PROBLEM 1: In the lighthouse passage, in what year was Cape Pine Light designated a National Historic Site?
PROBLEM 2: Decide whether each statement agrees with the lighthouse passage: (a) The light gives a white flash every 5 seconds. (b) The keeper's house was razed in the 1970s. (c) The gravel road leading to the lighthouse is 25 km long.

EXERCISE PASSAGE:
------------

Lighthouse on Newfoundland, Canada

Cape Pine Light was built on Cape Pine, Newfoundland by the British architect and engineer Alexander Gordon in 1851.

==Characteristics==
This lighthouse is a prefabricated, cylindrical cast iron tower, painted white with red horizontal bands. The last complete painting was undertaken in 2007.

The light characteristic is a white flash every 5 seconds, additionally a fog horn may be sounded every 60 seconds. The Canadian Coast Guard maintains the site, employing a keeper.

The lighthouse was designated a National Historic Site in 1974. The keeper originally lived in the lighthouse but found it difficult to heat, and so separate housing was built in 1851. The keeper's house was razed in the 1950s and replaced by modern housing.

The lighthouse is located about 25 km (15 mi) southwest of Trepassey, and can be accessed by an 8 km (5 mi) gravel road. It is positioned at the edge of a 315-foot black slate cliff.

------------

LISTED ENTRIES:
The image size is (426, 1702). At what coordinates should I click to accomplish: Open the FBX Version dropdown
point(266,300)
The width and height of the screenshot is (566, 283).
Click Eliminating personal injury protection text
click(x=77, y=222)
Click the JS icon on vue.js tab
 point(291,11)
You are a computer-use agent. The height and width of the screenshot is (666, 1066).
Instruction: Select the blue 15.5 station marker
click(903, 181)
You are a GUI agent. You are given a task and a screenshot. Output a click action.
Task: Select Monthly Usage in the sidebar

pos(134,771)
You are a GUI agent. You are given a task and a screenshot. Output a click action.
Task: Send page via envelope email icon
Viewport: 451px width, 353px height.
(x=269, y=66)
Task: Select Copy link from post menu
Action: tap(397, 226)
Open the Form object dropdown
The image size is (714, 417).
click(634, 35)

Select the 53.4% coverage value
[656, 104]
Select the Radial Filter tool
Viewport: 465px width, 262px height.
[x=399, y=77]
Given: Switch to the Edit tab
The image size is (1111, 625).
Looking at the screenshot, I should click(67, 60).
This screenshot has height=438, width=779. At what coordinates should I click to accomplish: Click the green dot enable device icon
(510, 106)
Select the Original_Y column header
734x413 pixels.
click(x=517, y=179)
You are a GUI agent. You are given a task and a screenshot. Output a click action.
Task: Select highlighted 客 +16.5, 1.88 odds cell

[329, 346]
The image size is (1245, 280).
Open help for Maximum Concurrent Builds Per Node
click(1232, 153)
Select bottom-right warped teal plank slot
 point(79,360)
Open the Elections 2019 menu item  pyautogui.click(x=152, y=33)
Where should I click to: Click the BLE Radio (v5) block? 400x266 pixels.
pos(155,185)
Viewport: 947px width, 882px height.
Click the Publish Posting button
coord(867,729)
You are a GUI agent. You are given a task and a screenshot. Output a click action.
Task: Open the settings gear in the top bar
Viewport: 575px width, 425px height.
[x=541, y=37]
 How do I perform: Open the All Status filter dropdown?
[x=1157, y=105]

------------

ANSWER SECTION 1: 1974

ANSWER SECTION 2:
(a) Yes: "The light characteristic is a white flash every 5 seconds"
(b) No: "The keeper's house was razed in the 1950s"
(c) No: "can be accessed by an 8 km (5 mi) gravel road"